Anche gli altri allora guardarono all’interno
di qualcuna di quelle sfere, scorgendo scorci di vita provenienti dalle epoche
più diverse, dal Rinascimento alla Cina dei Tre Regni, dal medioevo europeo ai
regni precolombiani.
«Ma cosa sono questi cosi?» chiese Jounouchi
«Credo siano ricordi.» ipotizzò Yugi
«Vi ricordate quello che ha detto lo spirito
nell’altro mondo?» disse Anzu «Le anime prima di
reincarnarsi devono liberarsi di tutto quello che le tiene legate alla vita
precedente.»
«Anzu ha ragione. In
quel deserto venivano lasciati sogni e aspirazioni. Forse in questo mondo
vengono lasciati i ricordi.»
«Ah, ora è tutto chiaro.» disse Honda.
Sempre più curiosa, Anzu
prese a scrutarne uno dietro l’altro, fino a quando una di quelle sfere non le
volò letteralmente addosso, quasi ad invitarla a farsi guardare. Lei lo fece,
ma quello che vide la spiazzò; vide Yugi, sia
impegnato nei suoi molti duelli sia nei suoi rari momenti di tranquillità.
C’era anche l’altro Yugi, il faraone Atem, ed il calore provato nel vederlo appagò ben poco le
sensazioni che la ragazza provò rendendosi conto di cosa stava guardando.
«Ma questi…» disse
riconoscendo le figure dei suoi genitori «Ma questi sono i miei ricordi!».
Gli altri ragazzi sgranarono gli occhi, poi
anche loro furono raggiunti dalle sfere di luce nelle quali, guardandovi
dentro, videro quelli che erano senza ombra di dubbio i ricordi della loro
vita.
«Ma come può essere!?» disse Jounouchi «Come è possibile che i nostri ricordi siano
qui?»
«Ha ragione.» disse Honda «Come possono essere
qui, se noi li abbiamo ancora?».
Yugi ci
rifletté un momento; anche lui era confuso, ma poi credette di aver trovato la
risposta.
«Tutto ritorna al punto iniziale. Noi in
questo momento non abbiamo dei corpi. Siamo puro spirito.»
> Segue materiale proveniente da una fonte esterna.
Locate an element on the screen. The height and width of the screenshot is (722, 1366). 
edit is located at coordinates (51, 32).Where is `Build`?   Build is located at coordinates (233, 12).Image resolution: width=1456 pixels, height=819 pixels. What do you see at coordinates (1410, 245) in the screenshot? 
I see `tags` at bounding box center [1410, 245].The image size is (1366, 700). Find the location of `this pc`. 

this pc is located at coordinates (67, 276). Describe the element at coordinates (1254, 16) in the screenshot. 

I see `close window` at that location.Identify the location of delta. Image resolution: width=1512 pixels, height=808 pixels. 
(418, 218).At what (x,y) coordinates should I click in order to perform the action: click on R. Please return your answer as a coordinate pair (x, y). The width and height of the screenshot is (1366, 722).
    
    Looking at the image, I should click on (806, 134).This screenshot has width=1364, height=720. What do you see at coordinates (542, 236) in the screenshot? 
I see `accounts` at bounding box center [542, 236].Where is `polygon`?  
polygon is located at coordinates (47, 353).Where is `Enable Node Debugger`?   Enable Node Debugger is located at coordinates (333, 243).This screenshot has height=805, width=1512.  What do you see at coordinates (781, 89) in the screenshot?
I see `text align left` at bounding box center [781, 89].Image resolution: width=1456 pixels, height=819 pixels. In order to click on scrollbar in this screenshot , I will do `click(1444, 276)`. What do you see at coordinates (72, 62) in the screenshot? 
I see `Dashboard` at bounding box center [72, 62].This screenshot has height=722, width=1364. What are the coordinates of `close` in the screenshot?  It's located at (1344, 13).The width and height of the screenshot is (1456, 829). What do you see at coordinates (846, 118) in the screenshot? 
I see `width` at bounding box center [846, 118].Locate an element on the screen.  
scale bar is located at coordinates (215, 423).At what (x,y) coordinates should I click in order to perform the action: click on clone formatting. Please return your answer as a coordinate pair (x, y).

«Questo lo sappiamo.» rispose Jounouchi «E allora.»
«Di noi ormai è rimasta solo l’anima, che si è
come cristallizzata dandoci questi corpi apparentemente reali. I nostri
ricordi, così come le nostre emozioni, sono parte di noi, della nostra anima.
Ma la loro natura vera e propria invece è altra, ed essa ha preso la propria
strada nel momento stesso in cui siamo morti.»
«Scusa, credo di non seguirti.» disse Honda
«Sii più chiaro.»
«Secondo il principio confuciano» rispose Anzu «L’essere umano è composto da tre entità distinte.
Corpo, mente e spirito. Ognuna di queste tre esiste separatamente, ma nel corso
del tempo si instaura tra di esse una specie di sintonia, cosicché ognuna
incamera dentro di sé una parte dell’altra.»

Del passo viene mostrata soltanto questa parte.